Quantos inquilinos um único projeto Supabase pode lidar?

Com multi-tenância de schema compartilhado, pessoalmente executei 2.000+ inquilinos em um plano Supabase Pro ($25/mês). O limite prático depende do volume de dados total e padrões de consulta, não da contagem de inquilinos. Uma instância Supabase Pro com 2 vCPUs e 1GB de RAM pode lidar com tabelas com dezenas de milhões de linhas se seus índices estiverem certos.

O que acontece se eu esquecer de habilitar RLS em uma nova tabela?

Se você estiver usando o cliente Supabase com a chave anon, qualquer tabela sem RLS habilitada é acessível a qualquer um com essa chave. Esse é o maior footgun no Supabase. Configure uma verificação de CI que verifique que todas as tabelas no schema public têm RLS habilitada. Você pode consultar pg_tables juntado com pg_class para automatizar essa verificação.

Posso usar RLS com Supabase Edge Functions?

Sim. Edge Functions podem criar um cliente Supabase usando a chave anon (RLS se aplica) ou a chave service role (RLS contornada). Use a chave anon com o JWT do usuário para operações voltadas para o usuário, e a chave service role para tarefas administrativas que precisam de acesso entre inquilinos.

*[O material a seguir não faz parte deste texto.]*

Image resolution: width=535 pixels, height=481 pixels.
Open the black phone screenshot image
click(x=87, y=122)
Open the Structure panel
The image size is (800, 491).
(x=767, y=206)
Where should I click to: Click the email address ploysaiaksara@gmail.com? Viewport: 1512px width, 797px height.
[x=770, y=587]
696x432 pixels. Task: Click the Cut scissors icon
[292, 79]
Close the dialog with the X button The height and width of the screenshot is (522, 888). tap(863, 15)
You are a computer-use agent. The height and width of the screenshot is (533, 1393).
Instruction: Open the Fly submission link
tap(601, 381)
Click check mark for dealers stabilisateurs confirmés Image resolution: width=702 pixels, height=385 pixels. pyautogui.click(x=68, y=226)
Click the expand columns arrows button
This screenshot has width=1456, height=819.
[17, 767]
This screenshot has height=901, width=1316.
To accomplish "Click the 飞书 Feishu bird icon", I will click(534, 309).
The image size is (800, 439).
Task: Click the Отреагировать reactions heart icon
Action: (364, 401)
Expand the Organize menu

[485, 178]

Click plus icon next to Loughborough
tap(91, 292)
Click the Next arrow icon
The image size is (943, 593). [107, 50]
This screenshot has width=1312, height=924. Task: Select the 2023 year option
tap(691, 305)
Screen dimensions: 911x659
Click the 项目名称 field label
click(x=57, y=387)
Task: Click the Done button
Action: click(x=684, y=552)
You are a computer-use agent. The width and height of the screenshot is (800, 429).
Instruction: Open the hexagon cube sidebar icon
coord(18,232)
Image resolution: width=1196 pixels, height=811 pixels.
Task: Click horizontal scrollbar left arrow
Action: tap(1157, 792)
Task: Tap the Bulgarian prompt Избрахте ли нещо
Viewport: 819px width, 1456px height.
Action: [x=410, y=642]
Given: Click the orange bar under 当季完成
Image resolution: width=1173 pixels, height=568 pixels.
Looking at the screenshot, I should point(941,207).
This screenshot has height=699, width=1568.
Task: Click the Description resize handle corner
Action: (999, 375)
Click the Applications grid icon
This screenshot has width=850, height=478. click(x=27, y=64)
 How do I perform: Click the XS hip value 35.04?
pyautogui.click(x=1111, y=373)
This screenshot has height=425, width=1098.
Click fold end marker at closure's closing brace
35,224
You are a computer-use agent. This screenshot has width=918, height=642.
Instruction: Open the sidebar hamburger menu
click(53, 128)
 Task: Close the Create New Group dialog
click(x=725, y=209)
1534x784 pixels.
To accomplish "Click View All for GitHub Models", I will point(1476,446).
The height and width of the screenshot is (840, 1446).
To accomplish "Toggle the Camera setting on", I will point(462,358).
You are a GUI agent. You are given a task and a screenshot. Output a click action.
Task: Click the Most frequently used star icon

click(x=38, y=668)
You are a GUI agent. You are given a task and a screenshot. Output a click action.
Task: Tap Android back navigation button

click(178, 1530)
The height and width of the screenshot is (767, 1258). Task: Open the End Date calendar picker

Como faço a migração de uma aplicação single-tenant para multi-tenant?

Adicione tenant_id como uma coluna nullable, faça backfill para todos os dados existentes (todas as linhas recebem o mesmo ID de inquilino já que era single-tenant), depois adicione a constraint NOT NULL, índices e políticas de RLS. Teste extensivamente com seus dados existentes antes de habilitar RLS -- uma política errada pode bloquear todos os seus usuários. Use o ambiente de desenvolvimento local do Supabase para ensaiar a migração.